Try it => Only the lines of the listing below that run from the line with "Task: Click the Name column sort icon" through the line with "Image resolution: width=1920" are to be set down, word for word. Pictures stay out.

Data under study =>
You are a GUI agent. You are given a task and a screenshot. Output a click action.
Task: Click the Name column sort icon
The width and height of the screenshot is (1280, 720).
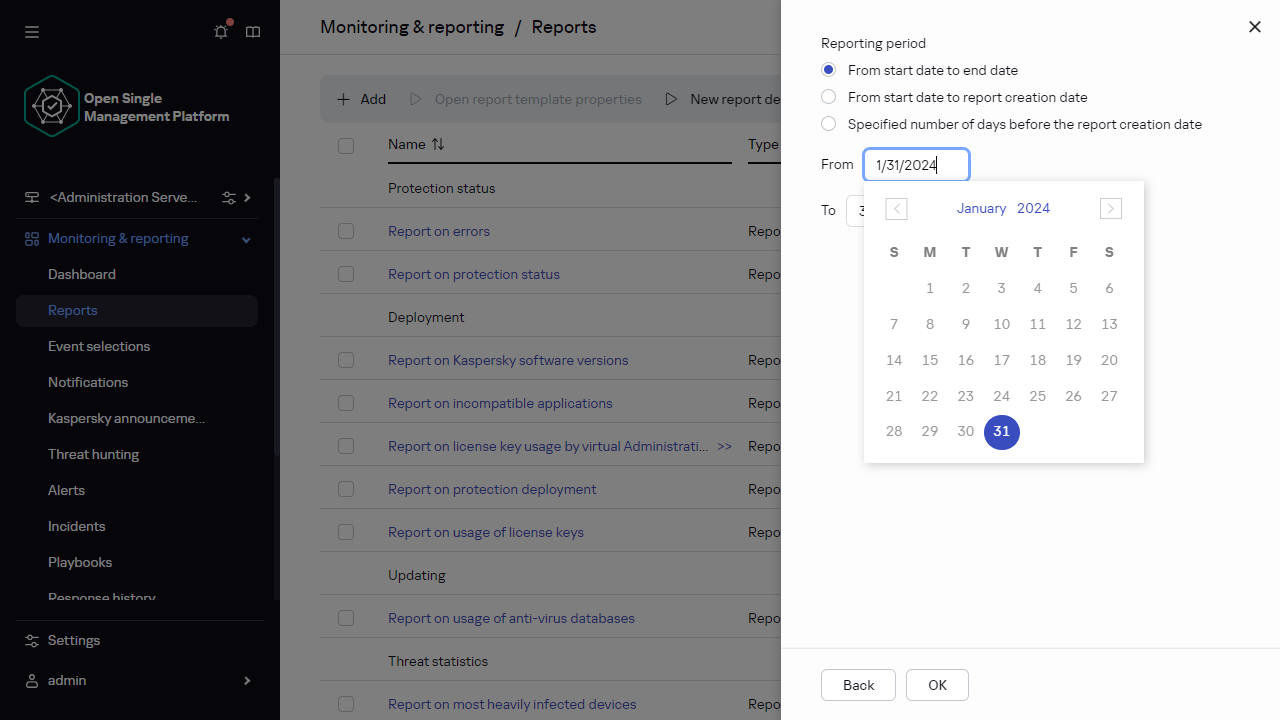pos(438,144)
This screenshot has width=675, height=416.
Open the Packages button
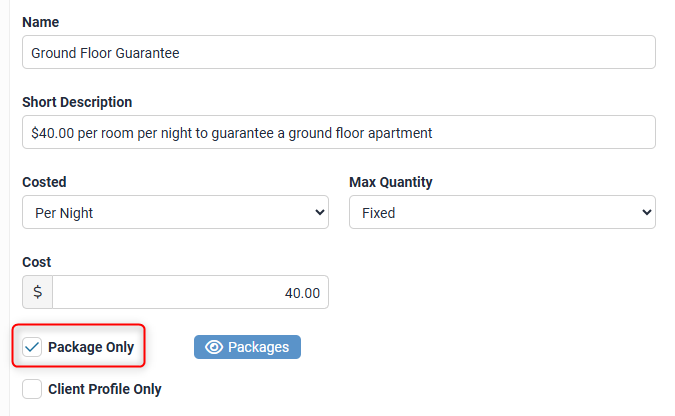[x=247, y=347]
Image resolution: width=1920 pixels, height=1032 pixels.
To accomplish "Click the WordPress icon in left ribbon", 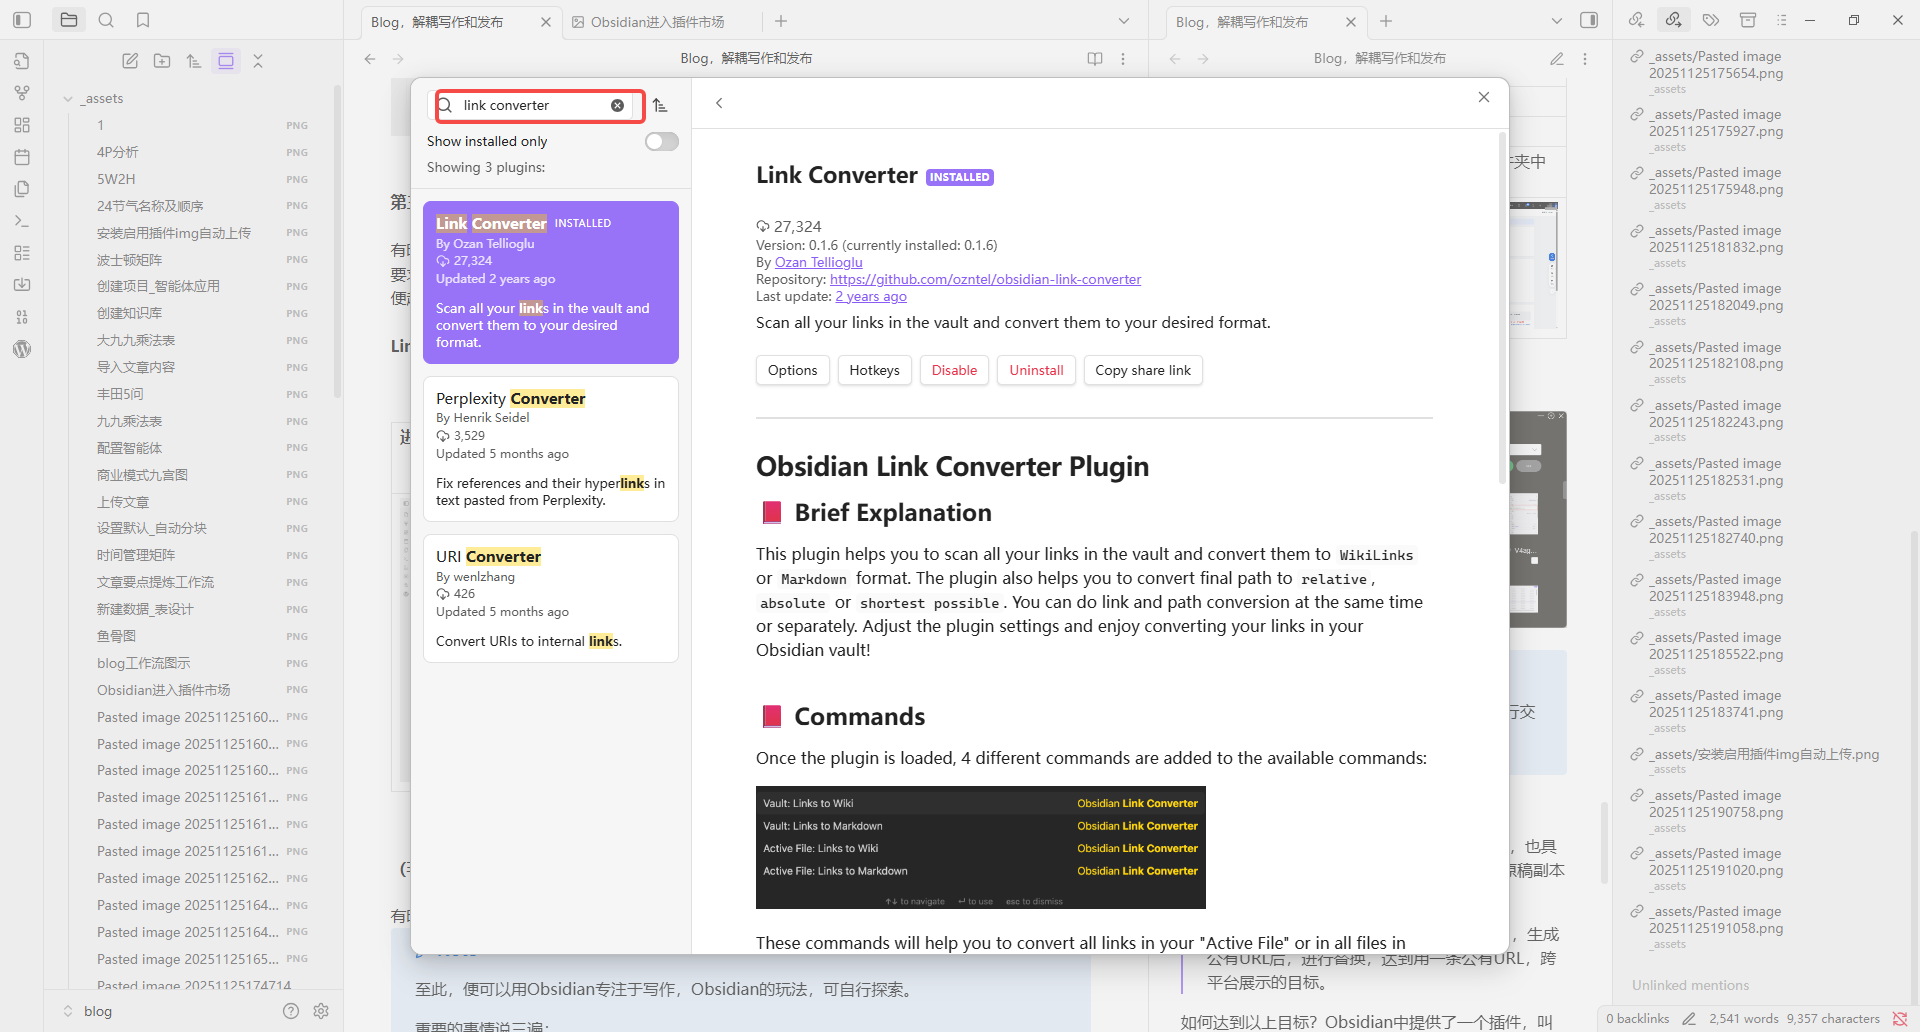I will point(22,349).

Exercise result =>
Task: Click the Name column sort icon
The width and height of the screenshot is (1280, 720).
pos(438,144)
This screenshot has width=675, height=416.
Open the Packages button
[x=247, y=347]
Image resolution: width=1920 pixels, height=1032 pixels.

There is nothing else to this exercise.